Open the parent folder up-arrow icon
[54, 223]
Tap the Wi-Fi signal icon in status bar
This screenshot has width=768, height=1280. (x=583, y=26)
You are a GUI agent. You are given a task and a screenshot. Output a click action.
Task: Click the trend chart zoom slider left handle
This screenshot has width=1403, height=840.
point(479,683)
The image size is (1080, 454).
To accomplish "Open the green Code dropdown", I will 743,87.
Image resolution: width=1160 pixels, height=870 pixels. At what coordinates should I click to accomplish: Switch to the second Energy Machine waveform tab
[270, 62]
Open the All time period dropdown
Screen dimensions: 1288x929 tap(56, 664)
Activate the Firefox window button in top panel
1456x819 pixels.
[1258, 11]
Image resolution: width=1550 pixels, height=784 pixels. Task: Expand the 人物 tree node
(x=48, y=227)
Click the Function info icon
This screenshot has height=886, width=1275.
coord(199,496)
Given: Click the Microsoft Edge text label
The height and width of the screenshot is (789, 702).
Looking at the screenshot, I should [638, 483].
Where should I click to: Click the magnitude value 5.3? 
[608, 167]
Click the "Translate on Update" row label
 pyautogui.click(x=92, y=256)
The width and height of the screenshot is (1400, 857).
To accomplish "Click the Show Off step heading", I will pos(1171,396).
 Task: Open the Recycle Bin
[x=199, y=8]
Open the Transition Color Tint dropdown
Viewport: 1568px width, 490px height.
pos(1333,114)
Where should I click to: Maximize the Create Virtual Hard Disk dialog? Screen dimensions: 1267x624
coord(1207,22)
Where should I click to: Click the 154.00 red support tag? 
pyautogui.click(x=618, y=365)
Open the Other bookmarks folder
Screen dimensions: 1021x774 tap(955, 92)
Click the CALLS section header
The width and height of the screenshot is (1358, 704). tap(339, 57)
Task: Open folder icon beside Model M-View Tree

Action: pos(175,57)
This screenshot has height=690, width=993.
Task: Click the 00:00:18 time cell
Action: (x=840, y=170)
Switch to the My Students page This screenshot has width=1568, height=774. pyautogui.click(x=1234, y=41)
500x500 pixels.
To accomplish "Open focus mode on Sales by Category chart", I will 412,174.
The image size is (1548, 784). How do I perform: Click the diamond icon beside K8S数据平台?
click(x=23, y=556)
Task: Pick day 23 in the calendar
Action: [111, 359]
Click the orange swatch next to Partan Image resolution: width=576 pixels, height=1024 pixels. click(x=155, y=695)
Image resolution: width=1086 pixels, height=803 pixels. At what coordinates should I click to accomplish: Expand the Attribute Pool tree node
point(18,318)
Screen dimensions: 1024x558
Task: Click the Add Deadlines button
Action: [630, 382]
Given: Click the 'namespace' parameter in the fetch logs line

- **EXERCISE OBJECTIVE**:
Render every line of the records above as a Markdown table with two columns, Row and Line. Number the rows in order and leave out blank lines.

- **TASK RESPONSE**:
| Row | Line |
|---|---|
| 1 | Open the parent folder up-arrow icon |
| 2 | [54, 223] |
| 3 | Tap the Wi-Fi signal icon in status bar |
| 4 | This screenshot has width=768, height=1280. (x=583, y=26) |
| 5 | You are a GUI agent. You are given a task and a screenshot. Output a click action. |
| 6 | Task: Click the trend chart zoom slider left handle |
| 7 | This screenshot has width=1403, height=840. |
| 8 | point(479,683) |
| 9 | The image size is (1080, 454). |
| 10 | To accomplish "Open the green Code dropdown", I will 743,87. |
| 11 | Image resolution: width=1160 pixels, height=870 pixels. At what coordinates should I click to accomplish: Switch to the second Energy Machine waveform tab |
| 12 | [270, 62] |
| 13 | Open the All time period dropdown |
| 14 | Screen dimensions: 1288x929 tap(56, 664) |
| 15 | Activate the Firefox window button in top panel |
| 16 | 1456x819 pixels. |
| 17 | [1258, 11] |
| 18 | Image resolution: width=1550 pixels, height=784 pixels. Task: Expand the 人物 tree node |
| 19 | (x=48, y=227) |
| 20 | Click the Function info icon |
| 21 | This screenshot has height=886, width=1275. |
| 22 | coord(199,496) |
| 23 | Given: Click the Microsoft Edge text label |
| 24 | The height and width of the screenshot is (789, 702). |
| 25 | Looking at the screenshot, I should [638, 483]. |
| 26 | Where should I click to: Click the magnitude value 5.3?  |
| 27 | [608, 167] |
| 28 | Click the "Translate on Update" row label |
| 29 |  pyautogui.click(x=92, y=256) |
| 30 | The width and height of the screenshot is (1400, 857). |
| 31 | To accomplish "Click the Show Off step heading", I will pos(1171,396). |
| 32 |  Task: Open the Recycle Bin |
| 33 | [x=199, y=8] |
| 34 | Open the Transition Color Tint dropdown |
| 35 | Viewport: 1568px width, 490px height. |
| 36 | pos(1333,114) |
| 37 | Where should I click to: Maximize the Create Virtual Hard Disk dialog? Screen dimensions: 1267x624 |
| 38 | coord(1207,22) |
| 39 | Where should I click to: Click the 154.00 red support tag?  |
| 40 | pyautogui.click(x=618, y=365) |
| 41 | Open the Other bookmarks folder |
| 42 | Screen dimensions: 1021x774 tap(955, 92) |
| 43 | Click the CALLS section header |
| 44 | The width and height of the screenshot is (1358, 704). tap(339, 57) |
| 45 | Task: Open folder icon beside Model M-View Tree |
| 46 | Action: pos(175,57) |
| 47 | This screenshot has height=690, width=993. |
| 48 | Task: Click the 00:00:18 time cell |
| 49 | Action: (x=840, y=170) |
| 50 | Switch to the My Students page This screenshot has width=1568, height=774. pyautogui.click(x=1234, y=41) |
| 51 | 500x500 pixels. |
| 52 | To accomplish "Open focus mode on Sales by Category chart", I will 412,174. |
| 53 | The image size is (1548, 784). How do I perform: Click the diamond icon beside K8S数据平台? |
| 54 | click(x=23, y=556) |
| 55 | Task: Pick day 23 in the calendar |
| 56 | Action: [111, 359] |
| 57 | Click the orange swatch next to Partan Image resolution: width=576 pixels, height=1024 pixels. click(x=155, y=695) |
| 58 | Image resolution: width=1086 pixels, height=803 pixels. At what coordinates should I click to accomplish: Expand the Attribute Pool tree node |
| 59 | point(18,318) |
| 60 | Screen dimensions: 1024x558 |
| 61 | Task: Click the Add Deadlines button |
| 62 | Action: [630, 382] |
| 63 | Given: Click the 'namespace' parameter in the fetch logs line |